It had been a bad day. Everyone I met dumped on me in one way or another,
and several seemed to go out of their way for that very purpose. Even my
aircraft commander was somewhat short with me, although he was usually the
personification of patience.
As I lay on my bunk and reviewed one distasteful episode after another, I honestly could not see how I brought it on myself. And, trying to be as objective as possible, I did not feel that I was just wallowing in self-pity. They had in fact dumped on me. All I could make of it was that everyone just happened to pick the same day to be nasty, and I happened to be there to catch it. So I sighed and let the tension go.
While I was lying there, relaxed, I toyed with the rather impish idea that maybe tomorrow it might be my turn ... to dump a little something on them.
At that moment, the private motion-picture screen that seems to be pasted on the inside of my forehead lit up, and I leaned back to watch the show.
The only thing I saw was a commode ... a plain old common white toilet, the kind that has a water tank at the back.

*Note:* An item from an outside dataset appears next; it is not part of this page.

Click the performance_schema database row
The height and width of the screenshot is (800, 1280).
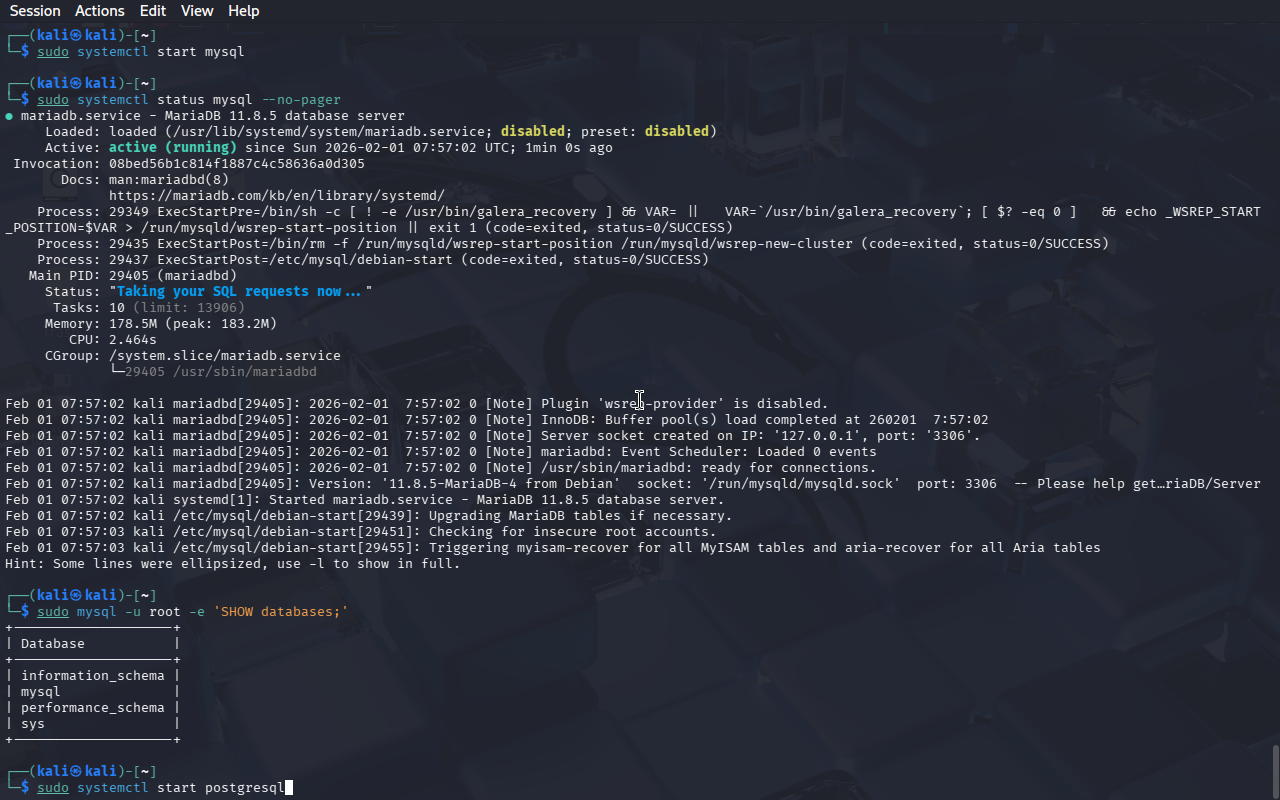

Just that ... on a black background ... but it was obviously a different sort of commode, because its lid and its seat were more than halfway up--and they were flapping up and down all by themselves, but not together.
As I stared at it, I thought: "That stupid thing is laughing."
Immediately, a voice in the back of my private auditorium said: Behold the noble commode. When crapped upon, he does not retaliate, but merely washes himself out with fresh water. Behold the noble commode.
I woke up laughing so hard I had tears in my eyes and my sides hurt. That was absolutely the lowest-class vision I ever saw or heard of, but it was precisely the lesson I needed at the moment.
Needless to say, I could not take revenge on those who had dumped on me, or even contemplate retaliation, because if I did, I kept remembering that low-class vision and could not bring myself to be less noble than a stupid commode.